Structure and Phase transitions of Yukawa balls

TL;DR

This review discusses the structural properties, phase transitions, and dynamic behaviors of Yukawa balls, a type of finite spherical dusty plasma crystal, highlighting experimental observations and theoretical models that explain their static and dynamic features.

Contribution

It provides a comprehensive overview of experimental and theoretical studies on Yukawa balls, including new insights into their shell structures, phase transitions, and excitation properties.

Findings

Experimental observations match simple theoretical models.

Shell structures and metastable states are clearly identified.

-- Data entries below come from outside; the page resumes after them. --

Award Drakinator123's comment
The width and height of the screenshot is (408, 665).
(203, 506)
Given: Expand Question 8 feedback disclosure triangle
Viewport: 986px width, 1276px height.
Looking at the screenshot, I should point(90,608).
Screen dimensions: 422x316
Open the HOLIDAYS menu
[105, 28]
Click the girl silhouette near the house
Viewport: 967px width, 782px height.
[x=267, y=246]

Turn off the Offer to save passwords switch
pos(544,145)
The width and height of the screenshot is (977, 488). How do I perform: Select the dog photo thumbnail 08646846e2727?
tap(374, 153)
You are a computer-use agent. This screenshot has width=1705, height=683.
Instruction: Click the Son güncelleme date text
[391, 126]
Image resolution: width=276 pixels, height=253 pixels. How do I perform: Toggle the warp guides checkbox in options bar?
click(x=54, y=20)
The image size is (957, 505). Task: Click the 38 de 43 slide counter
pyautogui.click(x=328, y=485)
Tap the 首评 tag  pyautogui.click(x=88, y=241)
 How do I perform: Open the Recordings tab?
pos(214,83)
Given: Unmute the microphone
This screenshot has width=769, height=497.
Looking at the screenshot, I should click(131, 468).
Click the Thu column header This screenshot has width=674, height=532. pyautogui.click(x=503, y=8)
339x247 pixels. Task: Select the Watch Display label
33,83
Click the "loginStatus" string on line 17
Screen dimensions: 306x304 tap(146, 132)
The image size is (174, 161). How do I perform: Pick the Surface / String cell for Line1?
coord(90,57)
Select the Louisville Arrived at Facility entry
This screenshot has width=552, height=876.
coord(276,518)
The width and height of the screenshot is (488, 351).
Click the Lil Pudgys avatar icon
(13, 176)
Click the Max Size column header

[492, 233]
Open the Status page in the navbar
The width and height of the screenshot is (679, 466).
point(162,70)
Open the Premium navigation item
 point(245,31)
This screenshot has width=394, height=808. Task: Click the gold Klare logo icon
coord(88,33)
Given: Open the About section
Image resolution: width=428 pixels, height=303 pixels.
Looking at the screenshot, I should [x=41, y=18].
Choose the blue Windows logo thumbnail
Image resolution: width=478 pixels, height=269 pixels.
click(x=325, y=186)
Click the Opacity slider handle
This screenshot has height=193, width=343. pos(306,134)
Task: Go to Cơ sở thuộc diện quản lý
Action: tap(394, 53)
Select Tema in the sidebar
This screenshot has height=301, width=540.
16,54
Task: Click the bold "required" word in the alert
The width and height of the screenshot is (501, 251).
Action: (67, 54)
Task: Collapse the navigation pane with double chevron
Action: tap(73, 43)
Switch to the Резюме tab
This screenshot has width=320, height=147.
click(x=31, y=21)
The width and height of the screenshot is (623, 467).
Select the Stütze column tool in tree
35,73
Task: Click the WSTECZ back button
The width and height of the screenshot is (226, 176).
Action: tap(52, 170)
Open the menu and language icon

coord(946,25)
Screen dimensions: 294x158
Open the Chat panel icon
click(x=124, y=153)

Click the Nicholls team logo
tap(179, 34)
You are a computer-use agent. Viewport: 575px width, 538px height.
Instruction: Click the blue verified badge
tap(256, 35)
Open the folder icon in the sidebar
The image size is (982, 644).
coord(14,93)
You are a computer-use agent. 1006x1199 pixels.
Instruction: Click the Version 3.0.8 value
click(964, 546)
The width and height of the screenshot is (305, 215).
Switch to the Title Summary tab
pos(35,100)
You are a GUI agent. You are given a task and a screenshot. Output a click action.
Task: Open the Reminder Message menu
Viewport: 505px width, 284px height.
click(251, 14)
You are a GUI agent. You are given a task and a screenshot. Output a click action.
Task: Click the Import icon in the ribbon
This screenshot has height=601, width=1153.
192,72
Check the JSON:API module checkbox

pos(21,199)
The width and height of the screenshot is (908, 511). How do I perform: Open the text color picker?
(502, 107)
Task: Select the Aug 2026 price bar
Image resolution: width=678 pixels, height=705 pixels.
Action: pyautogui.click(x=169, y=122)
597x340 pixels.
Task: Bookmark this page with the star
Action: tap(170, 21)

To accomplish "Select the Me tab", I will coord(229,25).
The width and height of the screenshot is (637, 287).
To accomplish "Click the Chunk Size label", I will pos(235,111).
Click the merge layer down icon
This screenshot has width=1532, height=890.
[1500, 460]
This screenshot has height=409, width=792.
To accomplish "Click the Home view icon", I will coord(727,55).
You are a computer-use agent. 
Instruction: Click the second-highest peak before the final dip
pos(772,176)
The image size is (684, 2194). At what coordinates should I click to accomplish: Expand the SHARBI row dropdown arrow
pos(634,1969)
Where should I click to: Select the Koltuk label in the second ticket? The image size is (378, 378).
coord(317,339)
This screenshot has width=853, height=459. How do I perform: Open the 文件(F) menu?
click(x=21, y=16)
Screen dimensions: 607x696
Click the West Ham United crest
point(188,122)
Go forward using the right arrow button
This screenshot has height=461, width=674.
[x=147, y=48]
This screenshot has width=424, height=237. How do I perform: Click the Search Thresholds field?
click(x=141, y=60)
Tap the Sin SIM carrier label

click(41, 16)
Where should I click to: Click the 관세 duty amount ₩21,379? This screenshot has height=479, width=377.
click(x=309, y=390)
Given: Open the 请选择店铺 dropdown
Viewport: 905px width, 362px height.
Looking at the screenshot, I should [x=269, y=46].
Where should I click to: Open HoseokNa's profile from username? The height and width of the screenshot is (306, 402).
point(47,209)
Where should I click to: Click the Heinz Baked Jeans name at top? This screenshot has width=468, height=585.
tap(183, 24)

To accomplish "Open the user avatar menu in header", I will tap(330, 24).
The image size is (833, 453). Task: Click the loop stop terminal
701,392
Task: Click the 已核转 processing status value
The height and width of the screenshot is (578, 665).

Normal modes and dynamic behaviors are characterized.

Abstract

In this review, an overview of structural properties and phase transitions in finite spherical dusty (complex) plasma crystals -- so-called Yukawa balls -- is given. These novel kinds of Wigner crystals can be directly analyzed experimentally with video cameras. The experiments clearly reveal a shell structure and allow to determine the shell populations, to observe metastable states and transitions between configurations as well as phase transitions. The experimental observations of the static properties are well explained by a rather simple theoretical model which treats the dust particles as being confined by a parabolic potential and interacting via an isotropic Yukawa pair potential. The excitation properties of the Yukawa balls such as normal modes and the dynamic behavior, including the time-dependent formation of the crystal requires, in addition, to include the effect of friction between the dust particles and the neutral gas. Aside from first-principle molecular dynamics and Monte Carlo simulations several analytical approaches are reviewed which include shell models and a continuum theory. A summary of recent results and theory-experiment comparisons is given and questions for future research activities are outlined.